The heavy chain IG (IGH) locus spans about 1Mb at the telomeric end of chromosome 14 (humans) or 7 (macaques). It is known from studies of the human IGH locus that numerous pseudogenes are interspersed between the functional V genes, and there are frequent duplications and deletions involving multiple IGHV genes, which complicate efforts to assemble genomic sequences spanning this region. At present, three full genomic assemblies are available for the rhesus macaque IGH locus, and these differ between each other at both gene and allele level. The challenges inherent to sequencing the IGH genomic region have led to the development of alternative approaches for immunoglobulin germline allele identification using computational inference tools, such as IgDiscover, which uses data from expressed IgM libraries to identify known and novel IGHV alleles in different species (Corcoran et al. Nature Communications 2016). Inference methods are especially useful to capture allelic diversity in outbred populations, such as humans and macaques, but they do not provide information about the relative position of these genes along the chromosome, which is needed to define genomic coordinates. However, a very useful approach to determine which IGHV allele is present on which chromosome is to use a heterozygous J gene as anchors to separate the V alleles on either the maternal or paternal chromosome, a method referred to as inferred haplotype analysis. This approach provides valuable data on both allelic and structural diversity in the IGH locus, which will be used in this project.

Methods and analyses:
In the current project, we will obtain samples from a set of macaque family cases (mother, father and offspring) from the National primate center in Portland Origon.These samples were assembled by our collaborator, Dr. Ann Hessel. The first task will be to generate IgM libraries from these samples using the method described in Vazquez Bernat et al. Immunity 2020. In brief, mRNA is isolated from total blood cells for cDNA synthesis using an IgM-specific primer. The cDNA synthesis product is purified and used for amplification of the full-length VDJ region. Libraries are sequenced on the Ilumina MiSeq platform available in the Karlsson Hedestam lab for sunsequent analysis by IgDiscover.

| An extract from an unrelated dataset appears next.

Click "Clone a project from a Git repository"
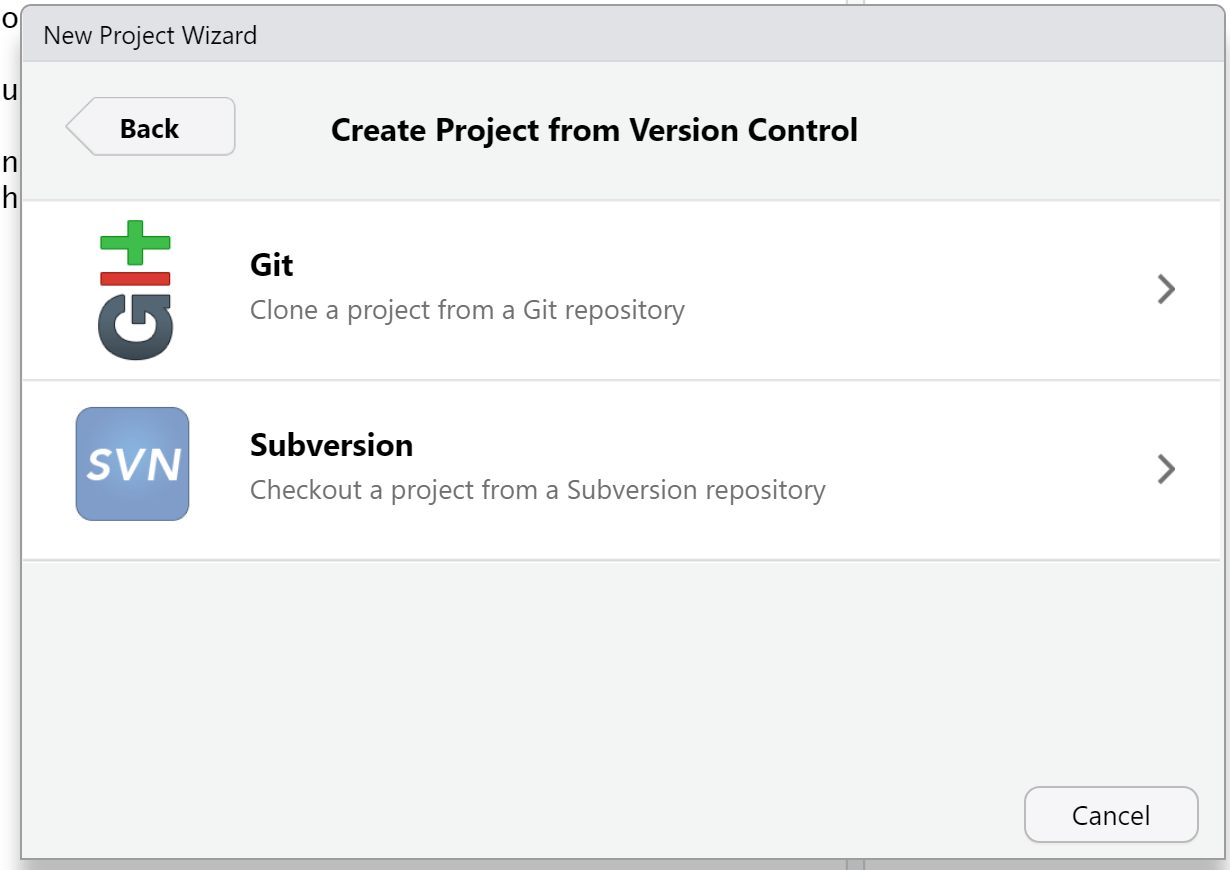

Additional wet lab work includes targeted PCR and validation of selected genomic regions.The analysis work will include the use of IgDiscover and modules like "plotallele", but also comparisons of the new data generated from the family cases with existing data previously generated from the 45 macaques. The project may also use human IGH data that the group already has available to obtain a more complete understanding of genetic diversity at the IGH locus. The overall goal is to obtain new understanding about how antibody germline gene diversity is generated.
Time expected for the project
The estimated time for completing this project is 4-5 months. We do not yet know exactly how many family cases Dr. Hessell will be able to assemble. Therefore, we will start with two families to ensure that all methods and the subsequent analysis works well and we will add samples as they become available. The goal is to spend approximately half of the project on wet lab work and half on computational analysis. We also need to plan for sufficient time at the end of the project to write up the results, compile figures describing the results and for Maria to present the work to the group to receive feed-back.